Altered modulation of soluble guanylate cyclase by nitric oxide in patients with liver disease

R Corbalán et al. Metab Brain Dis. 2002 Dec.

Abstract

The glutamate-nitric oxide-cGMP pathway is impaired in brain in vivo in animal models of chronic moderate hyperammonemia either with or without liver failure. The impairment occurs at the level of activation of soluble guanylate cyclase by nitric oxide (NO). It has been suggested that the impairment of this pathway may be responsible for some of the neurological alterations found in hyperammonemia and hepatic encephalopathy. Soluble guanylate cyclase is also present in lymphocytes. Activation of guanylate cyclase by NO is also altered in lymphocytes from hyperammonemic rats or from rats with portacaval anastomosis. We assessed whether soluble guanylate cyclase activation was also altered in human patients with liver disease. We studied activation of soluble guanylate cyclase in lymphocytes from 77 patients with liver disease and 17 controls. The basal content of cGMP in lymphocytes was decreased both in patients with liver cirrhosis and in patients with chronic hepatitis.

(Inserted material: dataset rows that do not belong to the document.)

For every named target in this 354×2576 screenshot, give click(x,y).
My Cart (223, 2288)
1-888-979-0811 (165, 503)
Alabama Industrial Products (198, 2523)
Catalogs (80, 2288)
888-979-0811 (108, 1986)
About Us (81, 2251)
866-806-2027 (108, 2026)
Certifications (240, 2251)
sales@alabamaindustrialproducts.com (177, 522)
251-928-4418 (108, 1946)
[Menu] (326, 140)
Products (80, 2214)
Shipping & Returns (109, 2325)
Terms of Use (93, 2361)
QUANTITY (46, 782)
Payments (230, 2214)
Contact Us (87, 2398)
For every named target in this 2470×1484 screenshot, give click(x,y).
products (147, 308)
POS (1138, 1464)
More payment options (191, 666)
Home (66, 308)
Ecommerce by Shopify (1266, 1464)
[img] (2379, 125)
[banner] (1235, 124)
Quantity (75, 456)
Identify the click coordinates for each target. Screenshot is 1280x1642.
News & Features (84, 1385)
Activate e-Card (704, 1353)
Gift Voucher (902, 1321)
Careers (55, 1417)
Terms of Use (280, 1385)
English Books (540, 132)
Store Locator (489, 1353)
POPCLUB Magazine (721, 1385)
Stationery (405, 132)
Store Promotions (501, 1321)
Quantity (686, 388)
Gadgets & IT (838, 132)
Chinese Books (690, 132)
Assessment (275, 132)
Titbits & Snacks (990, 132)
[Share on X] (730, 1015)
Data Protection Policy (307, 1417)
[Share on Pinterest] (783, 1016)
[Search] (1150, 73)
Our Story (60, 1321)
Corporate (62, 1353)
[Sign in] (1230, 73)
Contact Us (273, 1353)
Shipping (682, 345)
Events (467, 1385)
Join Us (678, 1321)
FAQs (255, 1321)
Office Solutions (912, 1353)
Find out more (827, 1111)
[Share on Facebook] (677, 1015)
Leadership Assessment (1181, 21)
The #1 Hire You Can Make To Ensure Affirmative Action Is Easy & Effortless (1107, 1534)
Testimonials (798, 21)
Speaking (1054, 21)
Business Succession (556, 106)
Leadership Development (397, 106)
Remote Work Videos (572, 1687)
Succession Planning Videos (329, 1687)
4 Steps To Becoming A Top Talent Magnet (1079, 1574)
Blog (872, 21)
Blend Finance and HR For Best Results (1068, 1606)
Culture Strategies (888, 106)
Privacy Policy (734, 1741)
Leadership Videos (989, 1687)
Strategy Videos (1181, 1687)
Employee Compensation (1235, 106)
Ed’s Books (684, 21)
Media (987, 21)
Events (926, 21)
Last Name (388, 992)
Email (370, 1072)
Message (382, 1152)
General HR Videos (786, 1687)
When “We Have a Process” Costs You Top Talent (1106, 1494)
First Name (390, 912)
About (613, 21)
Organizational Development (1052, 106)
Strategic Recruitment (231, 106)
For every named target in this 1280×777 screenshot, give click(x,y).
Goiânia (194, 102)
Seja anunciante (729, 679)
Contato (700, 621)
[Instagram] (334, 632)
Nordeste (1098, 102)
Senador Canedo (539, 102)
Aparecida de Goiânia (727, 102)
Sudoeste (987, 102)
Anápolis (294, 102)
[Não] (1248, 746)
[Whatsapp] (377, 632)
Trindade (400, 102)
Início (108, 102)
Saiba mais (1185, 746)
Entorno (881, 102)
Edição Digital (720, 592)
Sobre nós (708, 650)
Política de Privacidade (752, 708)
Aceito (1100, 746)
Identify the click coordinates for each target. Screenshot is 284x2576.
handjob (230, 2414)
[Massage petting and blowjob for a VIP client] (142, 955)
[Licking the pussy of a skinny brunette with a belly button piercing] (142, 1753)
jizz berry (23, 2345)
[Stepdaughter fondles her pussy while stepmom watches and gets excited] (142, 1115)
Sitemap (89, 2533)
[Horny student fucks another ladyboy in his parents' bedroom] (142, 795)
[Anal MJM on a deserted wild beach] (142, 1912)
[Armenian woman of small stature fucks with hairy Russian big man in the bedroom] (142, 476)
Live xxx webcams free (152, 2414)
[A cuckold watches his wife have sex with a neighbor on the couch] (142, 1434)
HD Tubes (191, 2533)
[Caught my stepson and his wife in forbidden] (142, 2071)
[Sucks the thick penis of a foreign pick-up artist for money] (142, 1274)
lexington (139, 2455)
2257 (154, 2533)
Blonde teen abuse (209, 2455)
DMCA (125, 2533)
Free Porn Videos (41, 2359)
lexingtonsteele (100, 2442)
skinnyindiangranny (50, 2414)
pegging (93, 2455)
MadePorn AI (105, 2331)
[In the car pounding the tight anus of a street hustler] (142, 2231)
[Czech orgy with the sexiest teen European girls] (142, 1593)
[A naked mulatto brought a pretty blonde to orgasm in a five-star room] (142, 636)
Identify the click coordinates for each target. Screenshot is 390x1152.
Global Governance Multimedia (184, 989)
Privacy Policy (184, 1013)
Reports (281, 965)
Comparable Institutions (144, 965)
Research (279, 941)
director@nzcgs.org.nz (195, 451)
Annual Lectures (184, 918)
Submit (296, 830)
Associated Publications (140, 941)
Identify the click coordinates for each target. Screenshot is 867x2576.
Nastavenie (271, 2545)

In contrast, cGMP concentration was increased in plasma from patients with liver disease. Activation of guanylate cyclase by NO was also altered in liver disease and was higher in lymphocytes from patients with cirrhosis or hepatitis than that in lymphocytes from controls. Successful treatment with interferon of patients with hepatitis C reversed all the above alterations. Altered modulation of soluble guanylate cyclase by NO in liver disease may play a role in the neurological and hemodynamic alterations in these patients.